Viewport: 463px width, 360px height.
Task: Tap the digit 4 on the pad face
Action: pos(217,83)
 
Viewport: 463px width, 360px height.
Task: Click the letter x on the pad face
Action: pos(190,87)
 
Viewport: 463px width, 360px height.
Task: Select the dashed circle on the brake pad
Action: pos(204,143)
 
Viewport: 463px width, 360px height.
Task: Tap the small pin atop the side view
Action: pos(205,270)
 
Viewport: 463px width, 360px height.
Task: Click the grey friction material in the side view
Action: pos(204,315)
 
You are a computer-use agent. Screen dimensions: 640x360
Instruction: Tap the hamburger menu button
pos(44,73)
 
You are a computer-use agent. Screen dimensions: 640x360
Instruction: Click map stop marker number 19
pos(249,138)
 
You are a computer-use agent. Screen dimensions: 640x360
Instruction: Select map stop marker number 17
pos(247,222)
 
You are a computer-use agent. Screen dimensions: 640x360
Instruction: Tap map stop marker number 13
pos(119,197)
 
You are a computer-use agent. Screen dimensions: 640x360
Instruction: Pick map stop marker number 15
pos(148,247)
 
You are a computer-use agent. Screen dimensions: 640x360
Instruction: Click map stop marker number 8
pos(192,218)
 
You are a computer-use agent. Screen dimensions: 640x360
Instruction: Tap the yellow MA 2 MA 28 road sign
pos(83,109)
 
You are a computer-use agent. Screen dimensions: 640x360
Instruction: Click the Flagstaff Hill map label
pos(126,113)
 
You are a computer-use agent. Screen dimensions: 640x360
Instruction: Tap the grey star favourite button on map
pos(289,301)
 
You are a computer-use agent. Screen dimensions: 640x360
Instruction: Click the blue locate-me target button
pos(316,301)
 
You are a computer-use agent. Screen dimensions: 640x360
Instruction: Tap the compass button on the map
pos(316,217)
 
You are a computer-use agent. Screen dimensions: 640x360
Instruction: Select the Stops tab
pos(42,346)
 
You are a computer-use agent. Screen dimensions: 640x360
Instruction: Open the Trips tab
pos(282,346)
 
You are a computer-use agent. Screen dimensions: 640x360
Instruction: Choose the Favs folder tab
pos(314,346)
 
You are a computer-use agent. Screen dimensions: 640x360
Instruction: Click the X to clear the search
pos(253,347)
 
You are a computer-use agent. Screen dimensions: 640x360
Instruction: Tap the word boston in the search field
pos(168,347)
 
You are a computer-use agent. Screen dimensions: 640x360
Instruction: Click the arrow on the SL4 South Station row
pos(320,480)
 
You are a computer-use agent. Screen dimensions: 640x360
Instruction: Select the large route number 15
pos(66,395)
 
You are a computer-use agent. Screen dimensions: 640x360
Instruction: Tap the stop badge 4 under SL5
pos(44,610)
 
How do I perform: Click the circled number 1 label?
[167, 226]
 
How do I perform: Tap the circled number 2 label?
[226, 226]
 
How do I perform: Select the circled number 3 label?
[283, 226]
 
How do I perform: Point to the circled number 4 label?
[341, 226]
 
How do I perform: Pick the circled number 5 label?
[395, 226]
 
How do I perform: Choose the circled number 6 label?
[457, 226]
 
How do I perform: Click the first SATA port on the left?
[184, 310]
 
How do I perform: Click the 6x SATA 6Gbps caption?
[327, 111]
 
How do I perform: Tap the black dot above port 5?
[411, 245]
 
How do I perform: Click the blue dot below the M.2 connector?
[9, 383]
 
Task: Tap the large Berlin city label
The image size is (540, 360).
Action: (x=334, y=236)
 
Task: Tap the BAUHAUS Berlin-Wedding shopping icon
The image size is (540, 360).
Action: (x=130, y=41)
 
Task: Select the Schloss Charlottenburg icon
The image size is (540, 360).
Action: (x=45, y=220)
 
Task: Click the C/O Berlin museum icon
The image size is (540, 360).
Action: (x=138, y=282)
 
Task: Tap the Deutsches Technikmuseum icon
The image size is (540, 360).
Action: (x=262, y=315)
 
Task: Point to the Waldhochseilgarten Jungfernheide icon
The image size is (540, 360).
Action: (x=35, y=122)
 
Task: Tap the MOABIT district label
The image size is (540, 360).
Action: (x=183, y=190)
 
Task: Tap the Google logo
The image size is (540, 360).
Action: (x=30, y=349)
★ ★ ★ ★ ★
[INSTRUCTION] Rewrite all the items above, replacing "map stop marker" with "route stop marker" and leaving everything else unchanged.

[RESPONSE]
Viewport: 463px width, 360px height.
Task: Tap the digit 4 on the pad face
Action: pos(217,83)
 
Viewport: 463px width, 360px height.
Task: Click the letter x on the pad face
Action: pos(190,87)
 
Viewport: 463px width, 360px height.
Task: Select the dashed circle on the brake pad
Action: pos(204,143)
 
Viewport: 463px width, 360px height.
Task: Tap the small pin atop the side view
Action: pos(205,270)
 
Viewport: 463px width, 360px height.
Task: Click the grey friction material in the side view
Action: pos(204,315)
 
You are a computer-use agent. Screen dimensions: 640x360
Instruction: Tap the hamburger menu button
pos(44,73)
 
You are a computer-use agent. Screen dimensions: 640x360
Instruction: Click route stop marker number 19
pos(249,138)
 
You are a computer-use agent. Screen dimensions: 640x360
Instruction: Select route stop marker number 17
pos(247,222)
 
You are a computer-use agent. Screen dimensions: 640x360
Instruction: Tap route stop marker number 13
pos(119,197)
 
You are a computer-use agent. Screen dimensions: 640x360
Instruction: Pick route stop marker number 15
pos(148,247)
 
You are a computer-use agent. Screen dimensions: 640x360
Instruction: Click route stop marker number 8
pos(192,218)
 
You are a computer-use agent. Screen dimensions: 640x360
Instruction: Tap the yellow MA 2 MA 28 road sign
pos(83,109)
 
You are a computer-use agent. Screen dimensions: 640x360
Instruction: Click the Flagstaff Hill map label
pos(126,113)
 
You are a computer-use agent. Screen dimensions: 640x360
Instruction: Tap the grey star favourite button on map
pos(289,301)
 
You are a computer-use agent. Screen dimensions: 640x360
Instruction: Click the blue locate-me target button
pos(316,301)
 
You are a computer-use agent. Screen dimensions: 640x360
Instruction: Tap the compass button on the map
pos(316,217)
 
You are a computer-use agent. Screen dimensions: 640x360
Instruction: Select the Stops tab
pos(42,346)
 
You are a computer-use agent. Screen dimensions: 640x360
Instruction: Open the Trips tab
pos(282,346)
 
You are a computer-use agent. Screen dimensions: 640x360
Instruction: Choose the Favs folder tab
pos(314,346)
 
You are a computer-use agent. Screen dimensions: 640x360
Instruction: Click the X to clear the search
pos(253,347)
 
You are a computer-use agent. Screen dimensions: 640x360
Instruction: Tap the word boston in the search field
pos(168,347)
 
You are a computer-use agent. Screen dimensions: 640x360
Instruction: Click the arrow on the SL4 South Station row
pos(320,480)
 
You are a computer-use agent. Screen dimensions: 640x360
Instruction: Select the large route number 15
pos(66,395)
 
You are a computer-use agent. Screen dimensions: 640x360
Instruction: Tap the stop badge 4 under SL5
pos(44,610)
 
How do I perform: Click the circled number 1 label?
[167, 226]
 
How do I perform: Tap the circled number 2 label?
[226, 226]
 
How do I perform: Select the circled number 3 label?
[283, 226]
 
How do I perform: Point to the circled number 4 label?
[341, 226]
 
How do I perform: Pick the circled number 5 label?
[395, 226]
 
How do I perform: Choose the circled number 6 label?
[457, 226]
 
How do I perform: Click the first SATA port on the left?
[184, 310]
 
How do I perform: Click the 6x SATA 6Gbps caption?
[327, 111]
 
How do I perform: Tap the black dot above port 5?
[411, 245]
 
How do I perform: Click the blue dot below the M.2 connector?
[9, 383]
 
Task: Tap the large Berlin city label
The image size is (540, 360).
Action: (x=334, y=236)
 
Task: Tap the BAUHAUS Berlin-Wedding shopping icon
The image size is (540, 360).
Action: (x=130, y=41)
 
Task: Select the Schloss Charlottenburg icon
The image size is (540, 360).
Action: (x=45, y=220)
 
Task: Click the C/O Berlin museum icon
The image size is (540, 360).
Action: (x=138, y=282)
 
Task: Tap the Deutsches Technikmuseum icon
The image size is (540, 360).
Action: (x=262, y=315)
 
Task: Point to the Waldhochseilgarten Jungfernheide icon
The image size is (540, 360).
Action: (x=35, y=122)
 
Task: Tap the MOABIT district label
The image size is (540, 360).
Action: (x=183, y=190)
 
Task: Tap the Google logo
The image size is (540, 360).
Action: (x=30, y=349)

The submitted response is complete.